Morsleben (ddp-lsa). Das Bundesamt für Strahlenschutz (BfS) sieht die Sicherheit des Endlagers für radioaktive Abfälle in Morsleben (Landkreis Börde) gewährleistet. BfS-Präsident Wolfram König betonte am Mittwoch bei einem Besuch der Lagerstätte in etwa 500 Meter Tiefe, auch in Zukunft werde keine Gefahr für Mensch und Umwelt vom Endlager ausgehen. Im unterirdischen Lager Morsleben, das seit 1970 besteht und stillgelegt werden soll, befinden sich etwa 36 700 Kubikmeter niedrig- und mittelradioaktive Abfälle mit überwiegend kurzlebigen Radionukliden. Diesen Artikel weiter lesen

Tief in der Erde türmen sich in großen Kammern des Salzstockes die gelben Fässer mit den Abfällen. Wie Blechbüchsen an einer Wurfbude von Jahrmärkten sind die Tonnen gestapelt - teilweise bis unter die Decke. Schilder warnen vor dem Betreten bestimmter Bereiche. Baumaschinen transportieren Braunkohleasche, mit der Lücken verfüllt werden.

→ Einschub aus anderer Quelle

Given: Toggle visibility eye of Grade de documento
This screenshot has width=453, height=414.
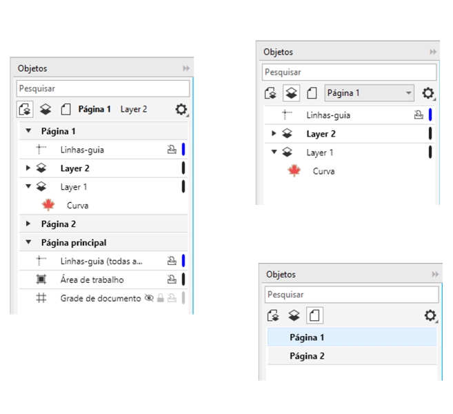Looking at the screenshot, I should 148,298.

Es gehe darum, die gesamte Schachtanlage so sicher wie möglich zu gestalten und Gefahren auszuschließen, erklärte König und fügte hinzu, es müsse vor allem ein Eindringen von Wasser verhindert werden. Die Sicherheit an der Oberfläche und die Einhaltung von Grenzwerten sollen so für künftige Generationen dauerhaft gewährleistet werden, sagte er und wies auf die Behälter, in denen die Abfälle lagern, die zu 45 Prozent aus Kernkraftwerken der DDR und zu 37 Prozent aus denen der Bundesrepublik sowie aus Forschungsreaktoren, der Medizin und von anderen Kleinanwendern aus der Industrie stammen.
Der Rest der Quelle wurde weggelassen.